George A. Kirschenbaum, Esq. and Edmond V. Pendleton, Esq., for the Charging Parties.

SUPPLEMENTAL DECISION

Statement of the Case

Raymond P. Green, Administrative Law Judge. A supplemental hearing in these cases was held on various dates in August 2005 and in April, May, and June 2006.

Case 2–CA–26738 involves a backpay specification after the Board issued an unpublished Decision and Order on July 15, 1994. In that case, the Respondent was ordered to make whole employees by making contributions, with interest, to the Welfare Trust Fund and the Pension Fund as required under the terms of the Employer’s collective-bargaining agreement with the Union effective from November 1, 1989, through October 31, 1992. The Court of Appeals for the Second Circuit enforced the Board’s Order on September 20, 1994. In this regard, the Respondent had ceased making payments to those funds on January 1, 1993.

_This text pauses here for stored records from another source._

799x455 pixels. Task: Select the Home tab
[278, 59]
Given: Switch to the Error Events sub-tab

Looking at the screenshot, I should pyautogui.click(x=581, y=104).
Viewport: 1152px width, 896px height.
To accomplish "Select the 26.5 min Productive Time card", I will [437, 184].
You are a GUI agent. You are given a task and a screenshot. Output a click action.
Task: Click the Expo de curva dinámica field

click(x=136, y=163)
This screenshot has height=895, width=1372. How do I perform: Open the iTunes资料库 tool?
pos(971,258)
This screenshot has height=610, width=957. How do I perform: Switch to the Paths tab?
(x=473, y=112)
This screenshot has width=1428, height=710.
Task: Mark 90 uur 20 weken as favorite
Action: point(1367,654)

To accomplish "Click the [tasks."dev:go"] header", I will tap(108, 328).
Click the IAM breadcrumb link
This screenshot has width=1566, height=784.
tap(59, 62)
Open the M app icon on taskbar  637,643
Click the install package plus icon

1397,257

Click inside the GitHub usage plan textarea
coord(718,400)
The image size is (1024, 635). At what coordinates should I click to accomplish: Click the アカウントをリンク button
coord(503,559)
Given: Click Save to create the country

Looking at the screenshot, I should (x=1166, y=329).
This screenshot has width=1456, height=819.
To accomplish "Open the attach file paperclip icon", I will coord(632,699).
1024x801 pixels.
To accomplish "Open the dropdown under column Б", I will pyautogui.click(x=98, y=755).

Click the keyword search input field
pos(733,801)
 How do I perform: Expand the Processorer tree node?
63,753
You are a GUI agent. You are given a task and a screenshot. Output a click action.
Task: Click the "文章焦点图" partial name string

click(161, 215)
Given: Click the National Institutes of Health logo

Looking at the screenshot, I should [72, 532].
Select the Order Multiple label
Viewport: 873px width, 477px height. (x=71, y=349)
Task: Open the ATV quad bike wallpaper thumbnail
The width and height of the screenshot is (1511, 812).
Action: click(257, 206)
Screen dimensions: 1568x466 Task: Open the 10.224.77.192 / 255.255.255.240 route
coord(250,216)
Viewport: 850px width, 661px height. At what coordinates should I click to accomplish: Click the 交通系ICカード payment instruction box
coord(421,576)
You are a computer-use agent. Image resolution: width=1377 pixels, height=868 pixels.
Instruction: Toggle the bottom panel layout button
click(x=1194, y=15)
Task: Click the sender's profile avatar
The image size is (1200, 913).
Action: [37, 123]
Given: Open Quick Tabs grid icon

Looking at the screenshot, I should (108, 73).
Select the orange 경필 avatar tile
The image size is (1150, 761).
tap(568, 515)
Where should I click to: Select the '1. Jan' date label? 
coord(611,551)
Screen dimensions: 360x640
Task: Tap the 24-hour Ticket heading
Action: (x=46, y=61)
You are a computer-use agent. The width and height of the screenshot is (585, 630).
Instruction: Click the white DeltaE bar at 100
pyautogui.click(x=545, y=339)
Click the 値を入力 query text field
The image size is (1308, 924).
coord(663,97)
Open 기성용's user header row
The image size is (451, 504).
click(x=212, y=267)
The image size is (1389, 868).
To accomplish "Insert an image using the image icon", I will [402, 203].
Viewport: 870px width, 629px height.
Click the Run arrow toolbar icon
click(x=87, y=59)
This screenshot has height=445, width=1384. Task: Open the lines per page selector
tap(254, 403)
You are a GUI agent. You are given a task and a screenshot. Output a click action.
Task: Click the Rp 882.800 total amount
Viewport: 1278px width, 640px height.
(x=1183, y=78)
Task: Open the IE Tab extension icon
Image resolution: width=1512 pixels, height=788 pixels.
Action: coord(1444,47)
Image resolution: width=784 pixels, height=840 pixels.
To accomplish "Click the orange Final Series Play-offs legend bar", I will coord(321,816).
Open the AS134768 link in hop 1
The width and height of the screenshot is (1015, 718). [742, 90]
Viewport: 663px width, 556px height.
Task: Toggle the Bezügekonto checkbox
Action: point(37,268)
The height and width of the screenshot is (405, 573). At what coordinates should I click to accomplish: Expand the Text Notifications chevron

The backpay specification also asserted that the number of employee to be made whole on account of the Respondent’s failure to make fund payments should not only include the particular employees who were actually employed in the bargaining unit during the periods of time that such payments were not made, but also a set of 22 additional employees who were illegally discharged on April 17 and 19, 1995.[1]

Finally, the backpay specification in Case 2–CA–26738 alleged that the backpay and interest continued to run until the Respondent complied with the underlying Board and court Order.

The other cases, Cases 2–CA–27745, 2–CA–28364 and 2–CA–28360, involved new and separate allegations, which can be summarized as follows:

1. That G & T Terminal Packaging Co., Inc. along with a group of related companies (Mr. Sprout, Inc., Chain Trucking Inc., Tray Wrap Inc., and Slow Pack Inc.), constituted a single employer.

2. That despite reaching a full and complete agreement on June 10, 2004, the Respondent, since April 14, 1995, refused to execute the agreement.

3. That on April 17, 1995, the Respondent discharged a group of employees because they engaged in a concerted protest regarding the Respondent’s refusal to execute the aforesaid agreement.

4. That on April 17, 1995, the Respondents, unilaterally and without bargaining with the Union, and for discriminatory reasons, transferred its potato-packaging machine to another company.

5. That on April 19, 1995, the Respondent, for discriminatory reasons, refused to reinstate all of the employees that it had discharged on April 17, 1995.

6. That in May 1995, the Respondent, in order to discourage union membership, granted raises to certain of its employees.

I heard those cases on various days in December 1995 through March 1996 and issued a decision on September 9, 1995.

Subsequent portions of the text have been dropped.